Task prompt>
What you return must be the data below, word for word, without any images.

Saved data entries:
- - -
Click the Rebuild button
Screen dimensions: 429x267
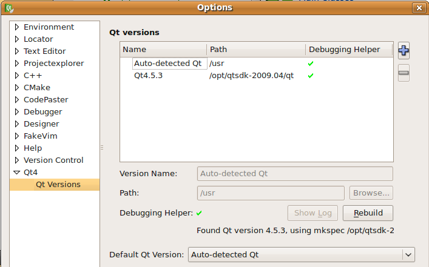368,213
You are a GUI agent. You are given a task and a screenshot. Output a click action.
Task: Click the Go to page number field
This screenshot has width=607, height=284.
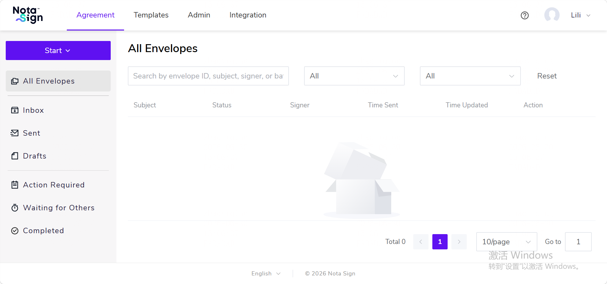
- - -
Task response>
Click the Rebuild button
Screen dimensions: 429x267
368,213
You are a GUI agent. You are given a task and a screenshot. Output a click action.
Task: Click the Go to page number field
This screenshot has width=607, height=284.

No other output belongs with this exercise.